### [EXERCISE DIRECTIONS]
A single number is needed: how many lines of the data below contain "computer".

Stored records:
+--

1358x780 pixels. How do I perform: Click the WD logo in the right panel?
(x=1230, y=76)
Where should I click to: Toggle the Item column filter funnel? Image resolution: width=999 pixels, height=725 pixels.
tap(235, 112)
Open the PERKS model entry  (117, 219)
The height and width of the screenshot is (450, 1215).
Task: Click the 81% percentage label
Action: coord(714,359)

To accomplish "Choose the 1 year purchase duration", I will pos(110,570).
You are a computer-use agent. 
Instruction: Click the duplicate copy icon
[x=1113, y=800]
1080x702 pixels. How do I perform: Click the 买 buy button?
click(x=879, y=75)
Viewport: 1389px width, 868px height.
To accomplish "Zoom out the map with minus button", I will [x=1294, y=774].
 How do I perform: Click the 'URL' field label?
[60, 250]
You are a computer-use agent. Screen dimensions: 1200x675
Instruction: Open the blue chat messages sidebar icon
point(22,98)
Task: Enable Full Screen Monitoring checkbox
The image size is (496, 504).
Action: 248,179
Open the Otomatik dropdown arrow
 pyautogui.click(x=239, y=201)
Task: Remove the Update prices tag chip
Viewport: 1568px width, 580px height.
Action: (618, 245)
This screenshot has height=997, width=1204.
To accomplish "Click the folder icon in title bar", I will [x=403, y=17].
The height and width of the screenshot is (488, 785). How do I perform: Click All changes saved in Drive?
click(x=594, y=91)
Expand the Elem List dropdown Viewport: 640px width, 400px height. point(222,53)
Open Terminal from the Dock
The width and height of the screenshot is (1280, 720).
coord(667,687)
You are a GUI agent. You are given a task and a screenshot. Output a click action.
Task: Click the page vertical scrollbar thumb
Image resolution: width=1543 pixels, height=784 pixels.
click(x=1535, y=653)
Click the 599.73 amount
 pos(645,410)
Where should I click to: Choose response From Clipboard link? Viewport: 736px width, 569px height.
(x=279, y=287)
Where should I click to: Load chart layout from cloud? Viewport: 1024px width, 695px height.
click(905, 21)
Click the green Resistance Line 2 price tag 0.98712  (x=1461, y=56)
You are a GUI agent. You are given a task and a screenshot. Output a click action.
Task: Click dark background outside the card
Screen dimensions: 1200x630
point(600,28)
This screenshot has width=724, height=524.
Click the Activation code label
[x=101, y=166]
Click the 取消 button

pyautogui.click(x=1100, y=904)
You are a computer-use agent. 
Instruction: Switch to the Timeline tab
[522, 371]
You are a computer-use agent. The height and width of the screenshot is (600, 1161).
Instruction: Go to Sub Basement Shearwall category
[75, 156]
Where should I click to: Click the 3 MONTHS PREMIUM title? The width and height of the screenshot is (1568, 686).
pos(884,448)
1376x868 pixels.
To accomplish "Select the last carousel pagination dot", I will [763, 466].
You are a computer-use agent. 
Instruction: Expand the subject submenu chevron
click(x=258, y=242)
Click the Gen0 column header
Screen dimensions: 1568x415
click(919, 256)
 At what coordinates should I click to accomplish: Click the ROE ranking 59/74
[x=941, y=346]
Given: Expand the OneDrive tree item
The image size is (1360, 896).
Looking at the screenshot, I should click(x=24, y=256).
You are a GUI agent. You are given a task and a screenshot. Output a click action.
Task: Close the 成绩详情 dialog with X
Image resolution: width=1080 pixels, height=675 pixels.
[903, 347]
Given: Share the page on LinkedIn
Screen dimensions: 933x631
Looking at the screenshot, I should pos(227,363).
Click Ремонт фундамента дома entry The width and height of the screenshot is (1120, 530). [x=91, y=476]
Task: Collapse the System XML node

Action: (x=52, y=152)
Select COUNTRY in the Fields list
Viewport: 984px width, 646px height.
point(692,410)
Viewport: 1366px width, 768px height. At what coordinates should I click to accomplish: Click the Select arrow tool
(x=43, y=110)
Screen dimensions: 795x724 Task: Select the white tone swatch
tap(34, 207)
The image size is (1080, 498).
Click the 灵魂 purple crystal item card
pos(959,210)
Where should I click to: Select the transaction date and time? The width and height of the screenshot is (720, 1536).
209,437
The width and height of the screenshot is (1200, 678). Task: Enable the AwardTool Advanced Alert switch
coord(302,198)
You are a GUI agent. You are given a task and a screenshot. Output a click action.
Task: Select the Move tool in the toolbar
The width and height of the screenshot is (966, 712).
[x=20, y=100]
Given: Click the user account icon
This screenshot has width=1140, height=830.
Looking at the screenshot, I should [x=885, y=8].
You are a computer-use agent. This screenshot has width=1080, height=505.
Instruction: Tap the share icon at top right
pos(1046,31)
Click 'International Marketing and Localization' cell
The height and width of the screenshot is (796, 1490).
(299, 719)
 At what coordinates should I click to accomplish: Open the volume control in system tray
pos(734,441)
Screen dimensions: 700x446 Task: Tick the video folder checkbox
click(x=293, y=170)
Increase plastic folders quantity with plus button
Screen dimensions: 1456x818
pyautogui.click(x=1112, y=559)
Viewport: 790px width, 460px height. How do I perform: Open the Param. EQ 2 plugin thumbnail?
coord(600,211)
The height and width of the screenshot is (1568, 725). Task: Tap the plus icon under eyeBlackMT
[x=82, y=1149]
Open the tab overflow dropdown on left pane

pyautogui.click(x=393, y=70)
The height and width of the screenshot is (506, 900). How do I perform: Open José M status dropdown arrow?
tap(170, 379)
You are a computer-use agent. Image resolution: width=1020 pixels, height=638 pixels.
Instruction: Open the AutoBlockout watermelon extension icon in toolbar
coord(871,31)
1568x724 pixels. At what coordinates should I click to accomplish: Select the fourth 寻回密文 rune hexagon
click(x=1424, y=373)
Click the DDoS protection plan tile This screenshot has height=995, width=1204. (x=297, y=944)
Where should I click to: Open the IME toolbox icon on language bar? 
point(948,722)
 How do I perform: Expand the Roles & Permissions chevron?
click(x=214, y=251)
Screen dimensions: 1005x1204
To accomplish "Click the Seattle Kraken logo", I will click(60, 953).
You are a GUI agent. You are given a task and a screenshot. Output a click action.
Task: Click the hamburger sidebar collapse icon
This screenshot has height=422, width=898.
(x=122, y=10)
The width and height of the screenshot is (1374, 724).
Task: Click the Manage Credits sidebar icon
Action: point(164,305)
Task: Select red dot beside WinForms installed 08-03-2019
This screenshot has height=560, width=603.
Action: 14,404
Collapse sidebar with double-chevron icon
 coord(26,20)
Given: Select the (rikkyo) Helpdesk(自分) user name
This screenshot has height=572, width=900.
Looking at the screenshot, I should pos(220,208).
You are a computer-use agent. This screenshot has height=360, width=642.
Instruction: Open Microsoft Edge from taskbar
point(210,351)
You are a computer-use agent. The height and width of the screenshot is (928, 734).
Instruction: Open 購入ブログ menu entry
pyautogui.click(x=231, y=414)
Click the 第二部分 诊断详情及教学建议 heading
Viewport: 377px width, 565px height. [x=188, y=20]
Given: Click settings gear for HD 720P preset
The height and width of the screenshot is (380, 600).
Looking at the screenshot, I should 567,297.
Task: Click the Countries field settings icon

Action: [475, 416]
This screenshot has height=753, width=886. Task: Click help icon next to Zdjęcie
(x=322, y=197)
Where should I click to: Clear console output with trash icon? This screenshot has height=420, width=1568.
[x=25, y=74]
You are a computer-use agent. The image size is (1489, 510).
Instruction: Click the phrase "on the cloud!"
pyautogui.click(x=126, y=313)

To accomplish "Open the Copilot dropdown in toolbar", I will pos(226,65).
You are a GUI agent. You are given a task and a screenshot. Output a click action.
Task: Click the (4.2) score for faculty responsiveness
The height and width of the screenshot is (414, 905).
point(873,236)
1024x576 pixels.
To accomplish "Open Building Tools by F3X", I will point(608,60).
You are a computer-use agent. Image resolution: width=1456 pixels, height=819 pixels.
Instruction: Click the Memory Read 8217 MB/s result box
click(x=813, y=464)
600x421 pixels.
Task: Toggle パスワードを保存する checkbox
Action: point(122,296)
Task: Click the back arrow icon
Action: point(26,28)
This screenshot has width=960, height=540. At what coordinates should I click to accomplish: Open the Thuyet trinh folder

+--

### [ANSWER FOR THE TASK]
11